The couple said the ministry helps distract them from his illness. "We
can't change this," she said, "but we can change the world."
Veitch said that her ministry has inspired only seven strippers to visit
her church but that the ministry has reached strippers all over the
country who contact her through the website, seeking a church to attend.
"I want to travel down the same path she's going," said Amber Miller, a
stripper from Upland.
Since she started the ministry, Veitch has gotten back in shape and lost
25 pounds. She wanted the strippers to see that "jealousy is not what's
driving this ministry. I want them to know that if I wanted to, I could
be a stripper again, but I choose to live my life for the Lord."
Leaders of the California Southern Baptist Convention(JC's Girls' home
church is associated with the denomination) support the ministry but
acknowledge that the website may be too edgy for church members. "I
think many Southern Baptists might feel uncomfortable with that look,"
said spokesman Terry Barone.
Barone added that the ministry is not intended for practicing Christians
anyway. "These women are doing what Jesus did," he said.
"He ministered to prostitutes and tax collectors.

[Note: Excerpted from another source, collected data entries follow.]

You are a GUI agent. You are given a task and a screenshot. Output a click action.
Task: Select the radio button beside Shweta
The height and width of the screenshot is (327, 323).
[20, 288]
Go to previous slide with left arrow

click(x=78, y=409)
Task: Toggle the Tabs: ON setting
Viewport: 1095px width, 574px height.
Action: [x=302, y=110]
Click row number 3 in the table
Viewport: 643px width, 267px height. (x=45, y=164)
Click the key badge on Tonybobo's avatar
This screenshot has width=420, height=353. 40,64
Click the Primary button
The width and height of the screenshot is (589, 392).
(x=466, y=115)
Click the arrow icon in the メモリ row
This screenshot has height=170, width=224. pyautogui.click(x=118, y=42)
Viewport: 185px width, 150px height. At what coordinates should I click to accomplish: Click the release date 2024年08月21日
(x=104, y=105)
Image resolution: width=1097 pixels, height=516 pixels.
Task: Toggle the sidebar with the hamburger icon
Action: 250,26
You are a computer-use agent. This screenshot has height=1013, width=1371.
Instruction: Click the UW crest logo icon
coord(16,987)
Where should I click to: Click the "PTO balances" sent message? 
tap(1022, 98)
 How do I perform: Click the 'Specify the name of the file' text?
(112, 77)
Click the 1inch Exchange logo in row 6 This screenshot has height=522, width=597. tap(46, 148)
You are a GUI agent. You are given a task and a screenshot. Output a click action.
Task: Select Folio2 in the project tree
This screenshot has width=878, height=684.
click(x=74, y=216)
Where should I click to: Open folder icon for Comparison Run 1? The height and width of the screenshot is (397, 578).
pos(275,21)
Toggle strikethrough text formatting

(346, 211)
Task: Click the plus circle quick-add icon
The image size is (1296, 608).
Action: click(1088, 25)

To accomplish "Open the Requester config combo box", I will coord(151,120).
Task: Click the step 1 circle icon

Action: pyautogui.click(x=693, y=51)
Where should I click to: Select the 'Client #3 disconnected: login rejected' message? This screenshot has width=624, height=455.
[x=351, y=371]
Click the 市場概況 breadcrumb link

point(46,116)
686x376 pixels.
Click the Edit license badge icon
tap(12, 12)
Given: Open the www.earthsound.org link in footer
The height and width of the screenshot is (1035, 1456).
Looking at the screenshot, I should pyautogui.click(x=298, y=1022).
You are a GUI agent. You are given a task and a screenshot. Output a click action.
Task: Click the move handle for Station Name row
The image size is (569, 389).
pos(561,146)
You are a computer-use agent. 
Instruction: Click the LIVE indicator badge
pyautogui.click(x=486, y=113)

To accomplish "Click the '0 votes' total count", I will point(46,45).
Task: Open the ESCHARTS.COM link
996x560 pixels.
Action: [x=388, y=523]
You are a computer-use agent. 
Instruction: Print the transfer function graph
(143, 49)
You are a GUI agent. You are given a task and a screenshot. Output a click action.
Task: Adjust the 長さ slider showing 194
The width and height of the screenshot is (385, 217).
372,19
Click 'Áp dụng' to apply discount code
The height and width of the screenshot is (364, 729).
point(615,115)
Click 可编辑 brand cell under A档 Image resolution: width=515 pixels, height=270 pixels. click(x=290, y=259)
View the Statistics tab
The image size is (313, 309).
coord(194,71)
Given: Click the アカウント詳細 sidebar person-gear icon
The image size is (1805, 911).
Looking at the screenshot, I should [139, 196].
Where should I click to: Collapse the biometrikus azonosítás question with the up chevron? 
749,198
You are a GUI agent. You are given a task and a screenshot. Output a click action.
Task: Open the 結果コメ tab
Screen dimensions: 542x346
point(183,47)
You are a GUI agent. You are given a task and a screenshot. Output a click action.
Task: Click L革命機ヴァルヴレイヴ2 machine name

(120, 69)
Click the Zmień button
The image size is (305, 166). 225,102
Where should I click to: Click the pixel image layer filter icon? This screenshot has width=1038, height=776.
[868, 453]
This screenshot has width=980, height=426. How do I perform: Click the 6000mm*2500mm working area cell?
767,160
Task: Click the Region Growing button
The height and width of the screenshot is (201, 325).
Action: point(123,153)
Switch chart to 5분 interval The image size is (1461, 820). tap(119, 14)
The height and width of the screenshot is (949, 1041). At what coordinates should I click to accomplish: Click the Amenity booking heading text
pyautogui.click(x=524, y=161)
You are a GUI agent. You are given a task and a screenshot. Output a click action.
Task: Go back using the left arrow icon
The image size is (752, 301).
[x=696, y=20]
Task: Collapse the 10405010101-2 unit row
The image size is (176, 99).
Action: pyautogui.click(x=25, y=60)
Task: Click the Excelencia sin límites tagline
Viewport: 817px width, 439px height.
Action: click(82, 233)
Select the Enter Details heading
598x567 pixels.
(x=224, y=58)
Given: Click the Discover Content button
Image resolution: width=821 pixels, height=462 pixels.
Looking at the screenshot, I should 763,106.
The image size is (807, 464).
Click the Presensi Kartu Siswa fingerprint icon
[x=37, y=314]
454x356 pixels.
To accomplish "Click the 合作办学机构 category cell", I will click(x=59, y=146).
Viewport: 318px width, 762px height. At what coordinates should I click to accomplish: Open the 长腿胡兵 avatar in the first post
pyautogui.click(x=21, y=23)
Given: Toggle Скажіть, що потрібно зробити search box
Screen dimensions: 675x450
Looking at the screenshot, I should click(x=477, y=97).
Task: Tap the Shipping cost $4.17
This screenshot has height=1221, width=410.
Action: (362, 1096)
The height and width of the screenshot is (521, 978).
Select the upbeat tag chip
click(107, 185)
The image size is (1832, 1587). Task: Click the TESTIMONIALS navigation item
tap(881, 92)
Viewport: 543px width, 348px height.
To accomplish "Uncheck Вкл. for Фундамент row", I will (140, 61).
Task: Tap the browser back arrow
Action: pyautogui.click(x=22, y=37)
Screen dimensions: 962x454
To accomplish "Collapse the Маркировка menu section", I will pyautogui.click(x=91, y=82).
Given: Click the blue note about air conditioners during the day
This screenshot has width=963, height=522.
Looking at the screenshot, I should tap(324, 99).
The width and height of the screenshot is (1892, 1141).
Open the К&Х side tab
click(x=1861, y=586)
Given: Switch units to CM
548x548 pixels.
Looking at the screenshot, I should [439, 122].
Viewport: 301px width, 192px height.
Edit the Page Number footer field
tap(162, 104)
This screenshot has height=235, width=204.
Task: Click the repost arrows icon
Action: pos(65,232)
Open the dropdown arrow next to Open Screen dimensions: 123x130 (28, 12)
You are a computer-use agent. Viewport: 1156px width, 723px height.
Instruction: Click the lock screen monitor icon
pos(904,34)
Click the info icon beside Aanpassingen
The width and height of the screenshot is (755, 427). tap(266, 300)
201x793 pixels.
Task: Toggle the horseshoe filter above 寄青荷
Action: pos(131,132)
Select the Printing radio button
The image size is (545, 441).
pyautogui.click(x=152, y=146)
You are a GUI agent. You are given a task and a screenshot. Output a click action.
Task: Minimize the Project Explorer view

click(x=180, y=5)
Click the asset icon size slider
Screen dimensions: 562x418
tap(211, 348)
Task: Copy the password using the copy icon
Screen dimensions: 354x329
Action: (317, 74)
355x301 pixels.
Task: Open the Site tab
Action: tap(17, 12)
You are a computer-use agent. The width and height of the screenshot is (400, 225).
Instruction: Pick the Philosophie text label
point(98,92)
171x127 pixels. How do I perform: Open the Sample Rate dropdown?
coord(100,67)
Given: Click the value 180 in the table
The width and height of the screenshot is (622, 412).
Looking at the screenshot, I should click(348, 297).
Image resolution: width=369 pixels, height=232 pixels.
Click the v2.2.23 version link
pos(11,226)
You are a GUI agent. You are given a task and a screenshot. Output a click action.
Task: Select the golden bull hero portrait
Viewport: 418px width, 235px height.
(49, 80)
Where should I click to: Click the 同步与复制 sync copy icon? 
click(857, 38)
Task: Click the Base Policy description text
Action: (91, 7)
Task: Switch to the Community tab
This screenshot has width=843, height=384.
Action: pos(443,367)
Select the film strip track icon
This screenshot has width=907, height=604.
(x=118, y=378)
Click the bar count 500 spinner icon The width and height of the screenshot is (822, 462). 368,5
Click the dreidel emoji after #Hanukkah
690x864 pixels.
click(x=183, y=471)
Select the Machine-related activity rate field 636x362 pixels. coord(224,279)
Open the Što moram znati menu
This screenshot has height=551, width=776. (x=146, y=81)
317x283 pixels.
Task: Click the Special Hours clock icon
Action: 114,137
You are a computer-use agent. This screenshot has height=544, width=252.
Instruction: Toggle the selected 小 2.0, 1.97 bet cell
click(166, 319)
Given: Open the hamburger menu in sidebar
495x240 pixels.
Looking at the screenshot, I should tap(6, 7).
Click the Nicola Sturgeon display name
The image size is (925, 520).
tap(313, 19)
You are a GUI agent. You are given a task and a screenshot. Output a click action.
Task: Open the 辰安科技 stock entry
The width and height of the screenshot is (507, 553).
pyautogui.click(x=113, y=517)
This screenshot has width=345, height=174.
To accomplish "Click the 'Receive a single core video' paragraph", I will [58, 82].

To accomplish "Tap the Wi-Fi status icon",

He had a penchant for
going to the people who needed his message not the religious people."
Veitch, meanwhile, continues doing interview after interview.
She recently held her ground on "Hannity & Colmes" on Fox News. "Can you
be a stripper and a believer at the same time?" Alan Colmes asked.
"The question," she answered, "is can you be a glutton and a believer at
the same time? Can you be a liar and a believer at the same time? Yes."
---
http://www.latimes.com/news/printedition/california/la-me-beliefs25mar25,
1,2417183,full.story?coll=la-headlines-pe-california
or
http://tinyurl.com/jwnag
--
John Hachmann aa #1782
"Those who can make you believe absurdities can make you commit atrocities"
-Voltaire
Contact - Throw a .net over the .com
.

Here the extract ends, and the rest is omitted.